Thursday, July 29, 2004

Home Again

You park in the church parking lot because it’s free. It’s 12:20 a.m. It’s 12 degrees below. You’ve got five minutes to make it before they start charging cover at 12:30. Five minutes because they set their clock ahead to make a few extra bucks. Five minutes unless that one guy is working - the guy who has a crush on your buddy and will basically let him in for free anytime, you too, if you are with him. You throw your coats in the trunk so no one steals them (“Freeze for fashion!”, your buddy says) and you RUN in your A-shirt and jeans the two blocks to the bar and damn the light's red so you cross the street mid-block between the cars, your nostril hairs freezing, your knuckles turning red, slipping on the black ice on Hennepin Avenue, dashing by other gay boys and the few other people out at this time. You make it to the door and jump back and forth hugging yourself as the straight girls in front of you argue that, like, they really are twenty-two and like, they just, you know, left their ID’s at home and c’mon couldn’t you just let them in, they drove all the way from Buffalo. With a flip of the hair they huff away (“This is so lame!”). It’s 12:27 on your cell phone. 12:32 on the clock on the wall of the bouncer’s little wind shelter. Damn, too late. You start reaching in your pocket for a five-dollar bill… but that guy is working. He nods at your buddy. “How’s it goin’?” he asks, all gruff and disinterested-like. Your buddy gives his most winning smile, “Goin’ better now that we’re here!” The guy nods his head toward the door.

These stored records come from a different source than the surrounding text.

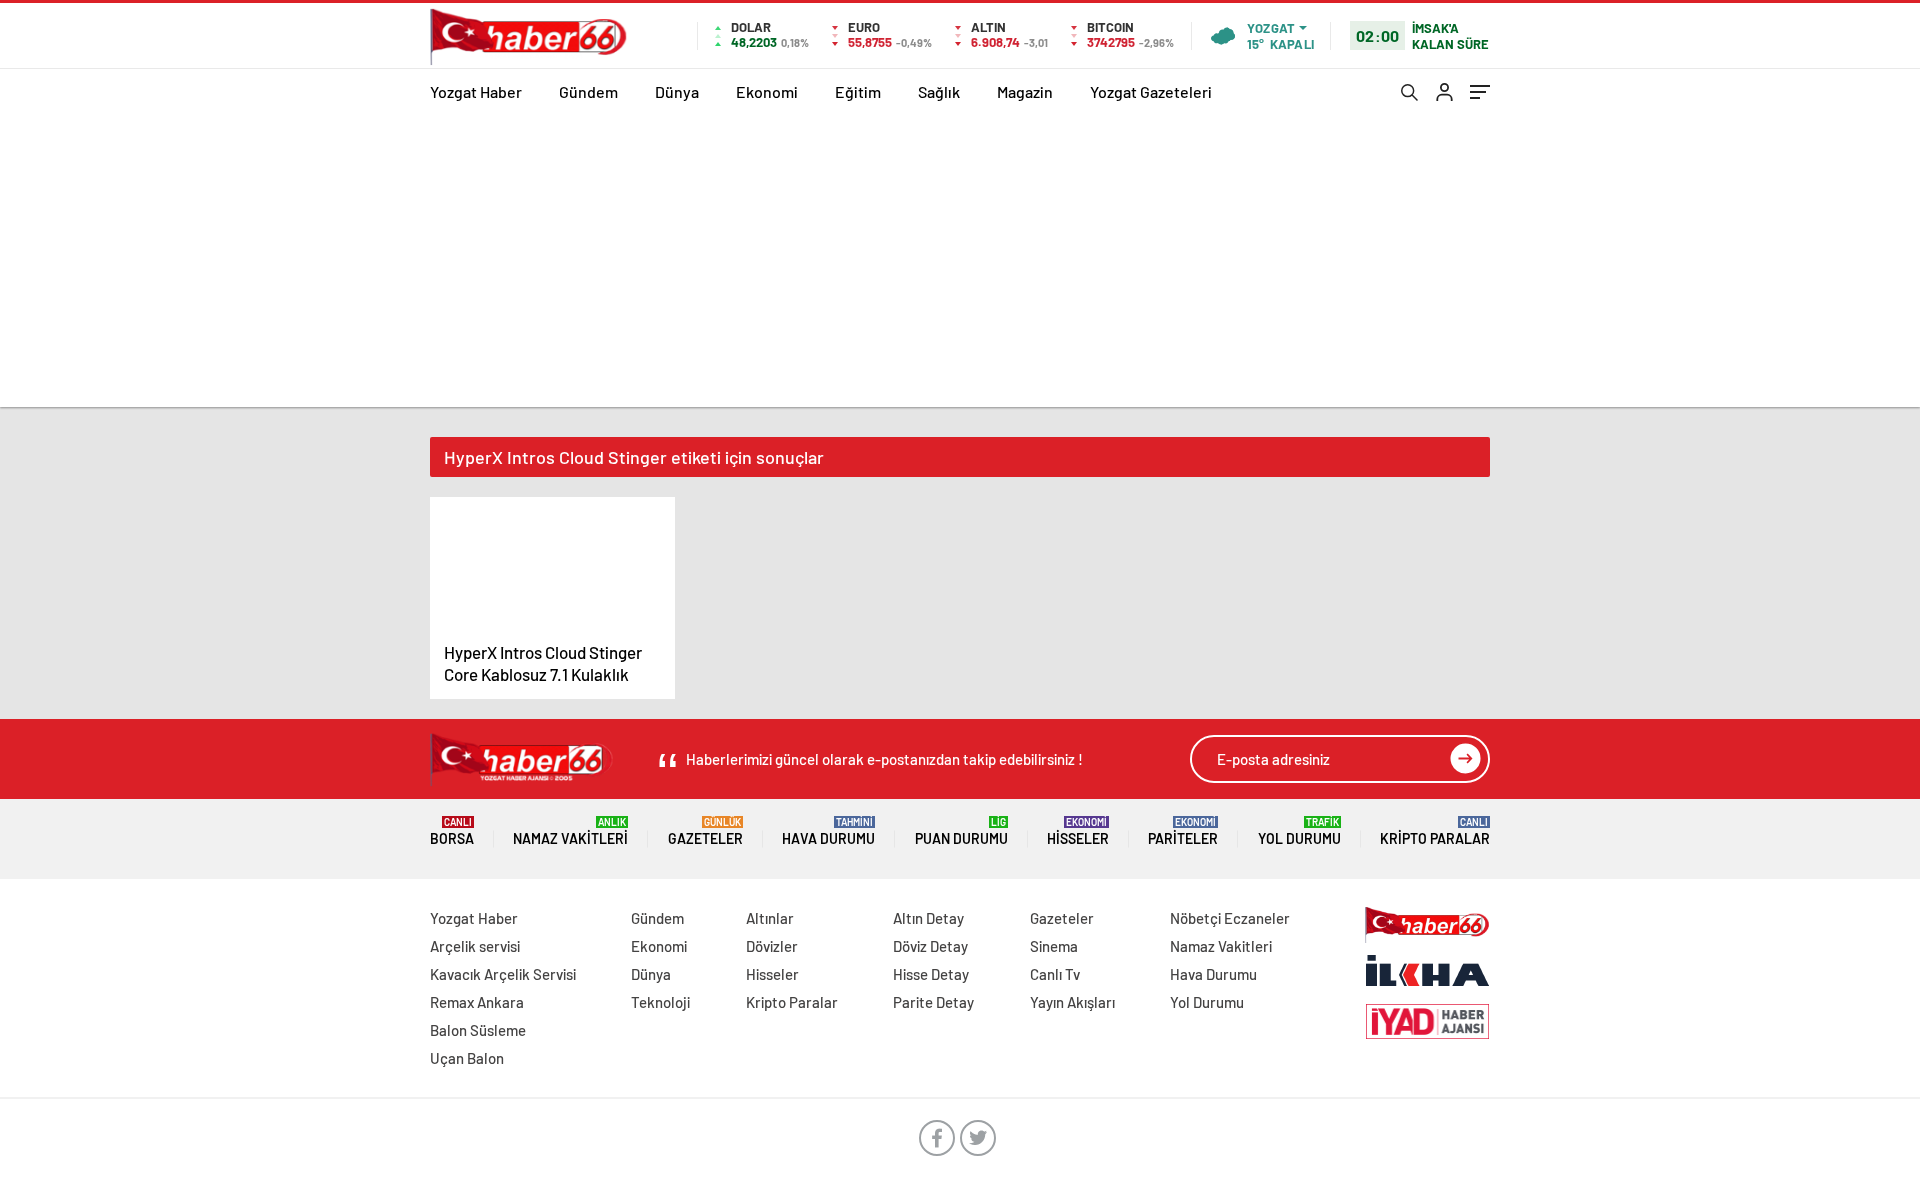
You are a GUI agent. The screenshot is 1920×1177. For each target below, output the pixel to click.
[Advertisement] (960, 267)
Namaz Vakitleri (570, 831)
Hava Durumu (828, 831)
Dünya (677, 91)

Your buddy pushes you through first and BAM!, you are hit by a wall of hot, humid, sweaty, cigarette-smoky, stale beer-filled air and THUMP, THUMP, TH-THUMPING music. You feel the condensation on your frozen belt buckle as you push your way through the bodies to the bar and order a vodka cran for you and a sloe gin fizz for your buddy. Drinks in hand, you take one lap around the bar, looking for new, unfamiliar faces and cute, familiar faces that might be looking, oh god, is he looking your way? Then you squeeze out to the dance floor because they’re playing that song (I see you baby!, shakin’ that ass!, shak’in that ass!, shakin’ that ass!”) and you head for your spot, away from the shirtless circuit boys and their prickly arms, away from the tweekers’ corner and their wandering hands, away from that one guy who is always staring at you with his mouth part way open and you and your buddy start dancing real close not because you're in love or anything but because there are so many people that, you know, you just have to. And you throw your head back and laugh. It’s Friday night and you made it! Home again.